Como compitió con el preparador físico Alejandro Kohan, hasta que Kohan se
desvinculó luego de la Copa Sudamericana obtenida en 2017.
La disolución irreversible y traumática de ese viejo vínculo
anticipó otras disoluciones en otros contextos y con otros protagonistas. Pedía
Holan, sin explicitarlo en palabras, un protagonismo exclusivo. Necesitaba, a
favor de su vanidad, en erigirse en el galán de la película. En el único
refundador de Independiente. Y naturalizó ese falso rol como una estrategia
para alcanzar más poder. Sin lugar a dudas, se equivocó. E Independiente paga
las consecuencias.
Por eso se espantó en varias oportunidades cuando escuchaba
que a Independiente podría acercarse un manager o un director deportivo. Como
ya lo tiene la Selección con el Flaco Menotti, Racing con Diego Milito, River
con Enzo Francescoli y Boca con Nicolás Burdisso, para citar algunos ejemplos.

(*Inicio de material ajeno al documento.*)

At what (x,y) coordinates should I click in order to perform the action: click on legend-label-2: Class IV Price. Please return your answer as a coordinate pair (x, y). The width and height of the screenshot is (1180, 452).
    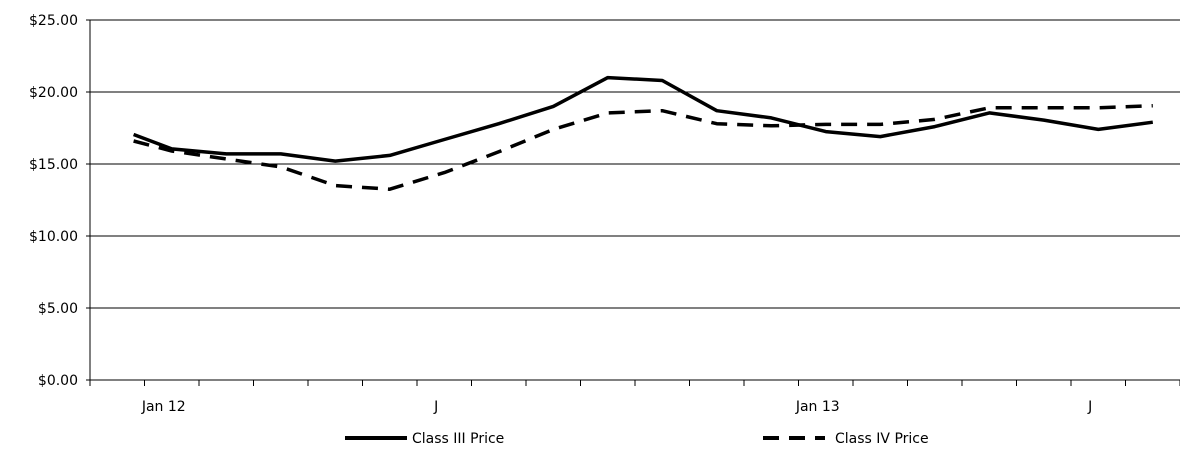
    Looking at the image, I should click on (882, 439).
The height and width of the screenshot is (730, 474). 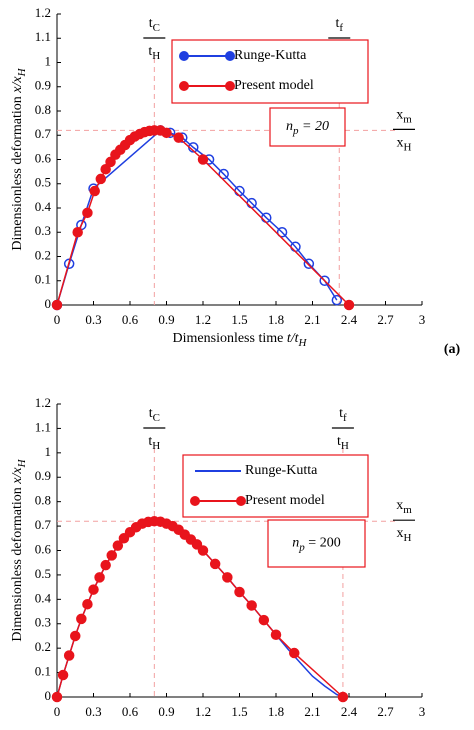 What do you see at coordinates (341, 28) in the screenshot?
I see `text-part: f` at bounding box center [341, 28].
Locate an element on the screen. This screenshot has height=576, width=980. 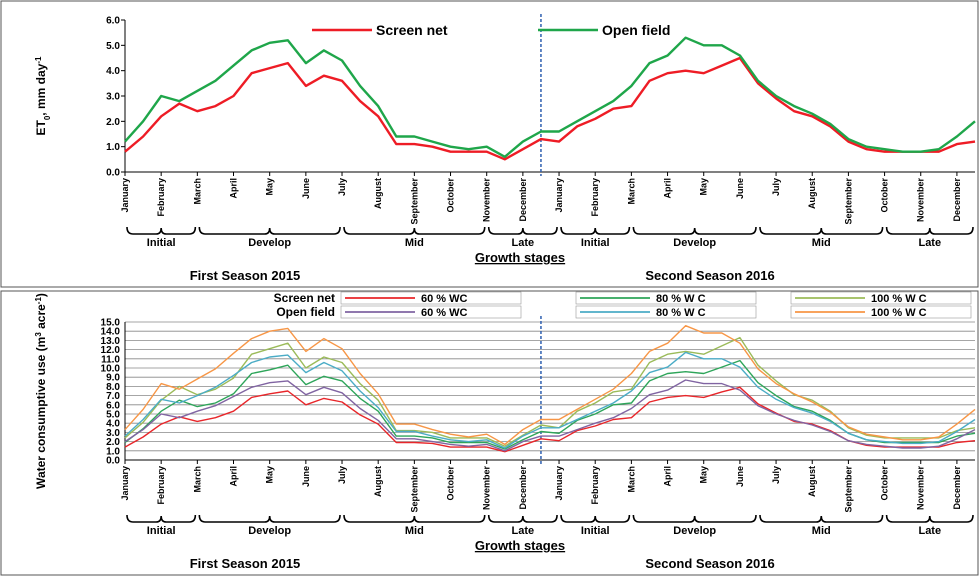
y-tick-label: 8.0 is located at coordinates (113, 388).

Holan no quiere a nadie, salvo a los que él considera que están por debajo en
su escala social, como sus 23 colaboradores en diferentes áreas.

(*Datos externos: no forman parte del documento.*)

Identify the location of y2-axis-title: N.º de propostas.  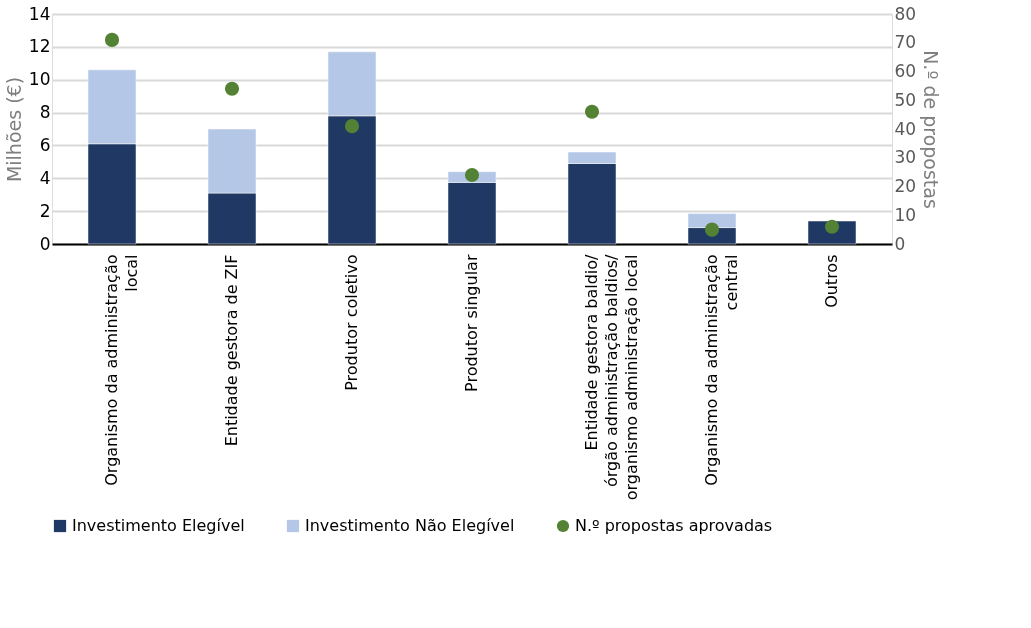
(932, 130).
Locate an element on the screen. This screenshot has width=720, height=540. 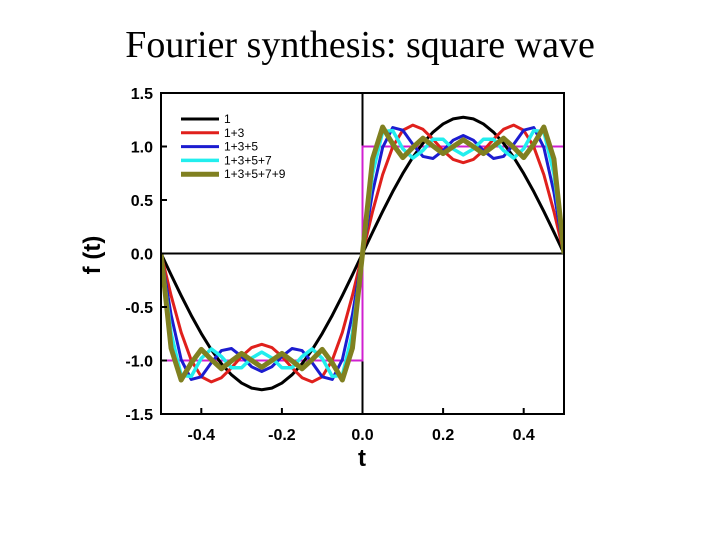
y-axis-label: f (t) is located at coordinates (92, 256).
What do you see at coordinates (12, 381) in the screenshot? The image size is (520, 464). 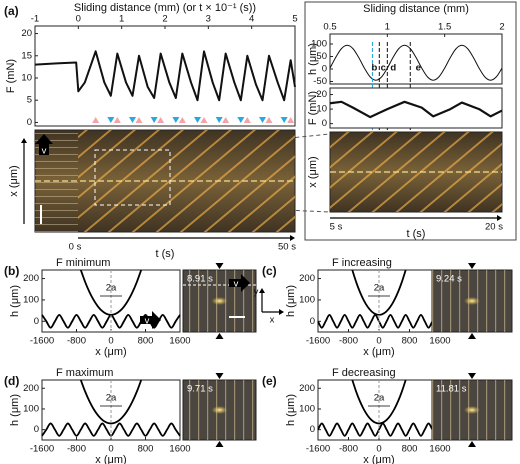 I see `panel-label: (d)` at bounding box center [12, 381].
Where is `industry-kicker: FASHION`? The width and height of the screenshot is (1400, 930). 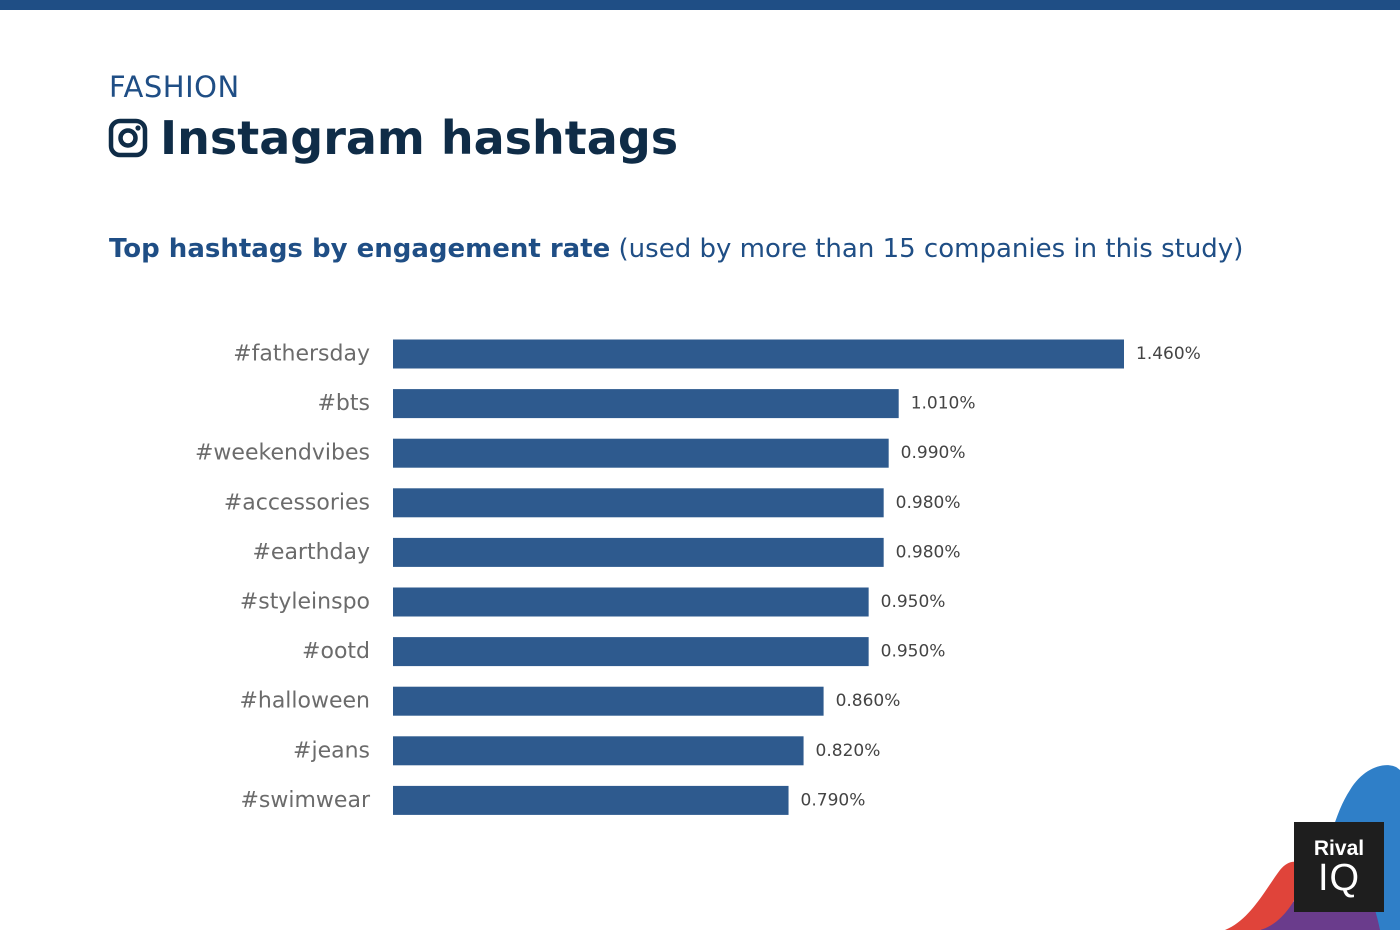 industry-kicker: FASHION is located at coordinates (174, 87).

La mirada persecutoria que vive en Holan lo obliga a
descubrir amenazas y fantasmas por todas partes. Amenazas a su autoridad como
conductor de un equipo (hoy a 22 puntos del líder, Racing) que se cae a
pedazos. En virtud de ese escenario fue dilapidando su capital. Y empujando a
jugadores valiosos para que abandonen el club.
El caso de Gigliotti y su partida apresurada a México, es un
caso testigo rotundo en esa dirección. Lo quería afuera de Independiente sin
importarle en absoluto el aporte futbolístico del goleador. Gigliotti no era
Batistuta, pero para Independiente era un delantero imprescindible. Holan
privilegió otra cosa. Privilegió, en definitiva, su lectura egocéntrica. Ser
él, el ombligo de Independiente. Algo así como el punto de partida y el punto
de llegada. Un despropósito absoluto.
El desmantelamiento brutal del plantel y la cantidad de
refuerzos inoperantes que recomendó al club con la anuencia incomprensible de
los dirigentes (Gaibor, Silvio Romero, Braian Romero, Menéndez, Verón, Cerutti,
Burdisso, Britez, Hernández, Gastón Silva y Francisco Silva entre otros),
terminó estrellando al equipo, sin dejar rastros de las postales de 2017.

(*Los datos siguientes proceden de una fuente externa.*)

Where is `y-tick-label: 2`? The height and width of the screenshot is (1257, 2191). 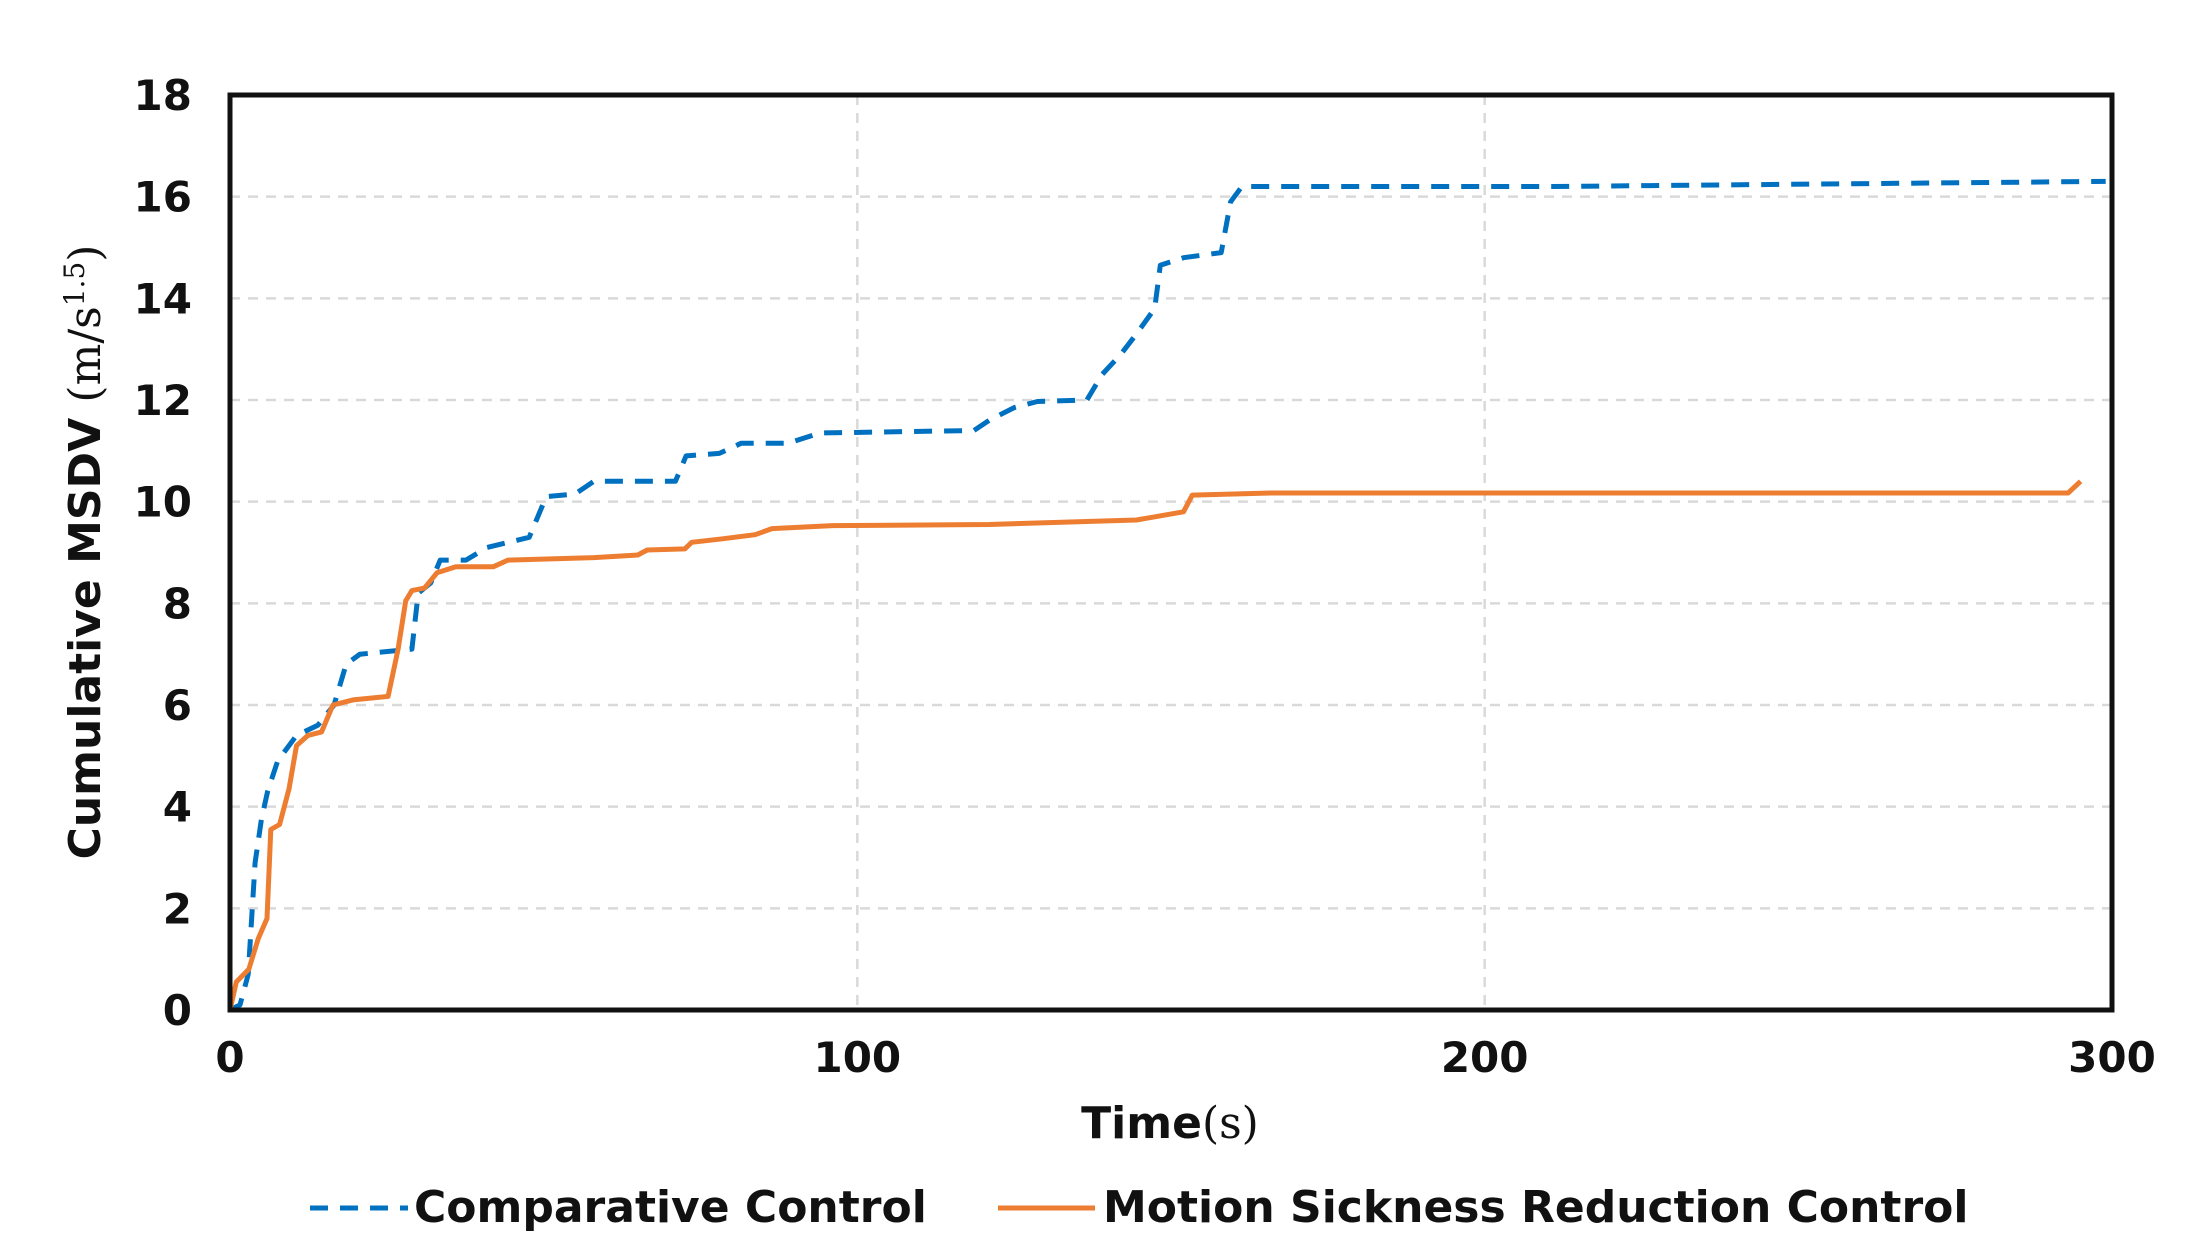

Otra vez surge la misma pregunta casi de tono existencial:
¿qué le pasó a Holan para promover su autodestrucción? Lo que queda claro es
que lo derrotaron por goleada sus zonas erróneas. Cuando alzó la Copa
Sudamericana, empezó a perder. Si sigue un poco más o un poco menos en
Independiente, no cambia el enfoque. El derrumbe está a la vista.